**EXERCISE GOAL:** Set the records down again. Match every line exactly.

Data records:
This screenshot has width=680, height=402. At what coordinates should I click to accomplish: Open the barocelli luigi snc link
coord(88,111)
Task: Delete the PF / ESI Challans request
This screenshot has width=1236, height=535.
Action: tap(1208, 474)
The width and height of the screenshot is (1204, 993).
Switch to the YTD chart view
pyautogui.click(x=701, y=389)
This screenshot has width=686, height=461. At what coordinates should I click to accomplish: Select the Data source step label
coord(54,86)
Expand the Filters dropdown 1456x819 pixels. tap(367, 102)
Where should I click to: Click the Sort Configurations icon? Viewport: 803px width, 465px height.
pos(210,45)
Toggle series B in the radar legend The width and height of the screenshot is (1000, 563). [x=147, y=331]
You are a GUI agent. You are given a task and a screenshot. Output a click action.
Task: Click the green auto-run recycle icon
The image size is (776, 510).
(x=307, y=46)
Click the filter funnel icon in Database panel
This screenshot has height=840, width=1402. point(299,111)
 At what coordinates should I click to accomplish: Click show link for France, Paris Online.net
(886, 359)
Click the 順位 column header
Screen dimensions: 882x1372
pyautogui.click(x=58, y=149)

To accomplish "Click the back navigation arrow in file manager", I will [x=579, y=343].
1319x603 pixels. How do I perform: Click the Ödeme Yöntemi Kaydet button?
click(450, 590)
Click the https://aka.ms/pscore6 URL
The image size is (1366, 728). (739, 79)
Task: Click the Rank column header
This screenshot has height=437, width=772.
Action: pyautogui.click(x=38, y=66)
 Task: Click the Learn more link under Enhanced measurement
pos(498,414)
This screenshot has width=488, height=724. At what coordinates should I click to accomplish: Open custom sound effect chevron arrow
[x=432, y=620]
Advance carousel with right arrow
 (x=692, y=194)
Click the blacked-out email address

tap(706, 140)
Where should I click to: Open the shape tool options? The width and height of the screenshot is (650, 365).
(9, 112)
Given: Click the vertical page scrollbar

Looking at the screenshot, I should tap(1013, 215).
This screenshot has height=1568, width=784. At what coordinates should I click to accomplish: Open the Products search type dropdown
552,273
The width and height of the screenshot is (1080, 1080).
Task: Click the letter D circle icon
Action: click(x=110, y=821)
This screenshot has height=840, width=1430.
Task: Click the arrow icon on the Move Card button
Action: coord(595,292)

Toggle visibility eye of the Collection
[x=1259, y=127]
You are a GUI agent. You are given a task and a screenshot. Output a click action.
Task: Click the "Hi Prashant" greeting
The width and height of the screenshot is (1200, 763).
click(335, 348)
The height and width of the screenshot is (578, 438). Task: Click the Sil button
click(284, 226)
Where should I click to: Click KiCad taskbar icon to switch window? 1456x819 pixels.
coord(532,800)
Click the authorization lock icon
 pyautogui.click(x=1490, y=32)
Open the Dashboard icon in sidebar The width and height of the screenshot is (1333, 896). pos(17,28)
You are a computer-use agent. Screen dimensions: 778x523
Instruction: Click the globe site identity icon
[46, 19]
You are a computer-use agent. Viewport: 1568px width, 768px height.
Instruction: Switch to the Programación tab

**REPLY TO THE EXERCISE:**
This screenshot has width=680, height=402. At what coordinates should I click to accomplish: Open the barocelli luigi snc link
coord(88,111)
Task: Delete the PF / ESI Challans request
This screenshot has width=1236, height=535.
Action: tap(1208, 474)
The width and height of the screenshot is (1204, 993).
Switch to the YTD chart view
pyautogui.click(x=701, y=389)
This screenshot has width=686, height=461. At what coordinates should I click to accomplish: Select the Data source step label
coord(54,86)
Expand the Filters dropdown 1456x819 pixels. tap(367, 102)
Where should I click to: Click the Sort Configurations icon? Viewport: 803px width, 465px height.
pos(210,45)
Toggle series B in the radar legend The width and height of the screenshot is (1000, 563). [x=147, y=331]
You are a GUI agent. You are given a task and a screenshot. Output a click action.
Task: Click the green auto-run recycle icon
The image size is (776, 510).
(x=307, y=46)
Click the filter funnel icon in Database panel
This screenshot has height=840, width=1402. point(299,111)
 At what coordinates should I click to accomplish: Click show link for France, Paris Online.net
(886, 359)
Click the 順位 column header
Screen dimensions: 882x1372
pyautogui.click(x=58, y=149)

To accomplish "Click the back navigation arrow in file manager", I will [x=579, y=343].
1319x603 pixels. How do I perform: Click the Ödeme Yöntemi Kaydet button?
click(450, 590)
Click the https://aka.ms/pscore6 URL
The image size is (1366, 728). (739, 79)
Task: Click the Rank column header
This screenshot has height=437, width=772.
Action: pyautogui.click(x=38, y=66)
 Task: Click the Learn more link under Enhanced measurement
pos(498,414)
This screenshot has width=488, height=724. At what coordinates should I click to accomplish: Open custom sound effect chevron arrow
[x=432, y=620]
Advance carousel with right arrow
 (x=692, y=194)
Click the blacked-out email address

tap(706, 140)
Where should I click to: Open the shape tool options? The width and height of the screenshot is (650, 365).
(9, 112)
Given: Click the vertical page scrollbar

Looking at the screenshot, I should tap(1013, 215).
This screenshot has height=1568, width=784. At what coordinates should I click to accomplish: Open the Products search type dropdown
552,273
The width and height of the screenshot is (1080, 1080).
Task: Click the letter D circle icon
Action: click(x=110, y=821)
This screenshot has height=840, width=1430.
Task: Click the arrow icon on the Move Card button
Action: coord(595,292)

Toggle visibility eye of the Collection
[x=1259, y=127]
You are a GUI agent. You are given a task and a screenshot. Output a click action.
Task: Click the "Hi Prashant" greeting
The width and height of the screenshot is (1200, 763).
click(335, 348)
The height and width of the screenshot is (578, 438). Task: Click the Sil button
click(284, 226)
Where should I click to: Click KiCad taskbar icon to switch window? 1456x819 pixels.
coord(532,800)
Click the authorization lock icon
 pyautogui.click(x=1490, y=32)
Open the Dashboard icon in sidebar The width and height of the screenshot is (1333, 896). pos(17,28)
You are a computer-use agent. Screen dimensions: 778x523
Instruction: Click the globe site identity icon
[46, 19]
You are a computer-use agent. Viewport: 1568px width, 768px height.
Instruction: Switch to the Programación tab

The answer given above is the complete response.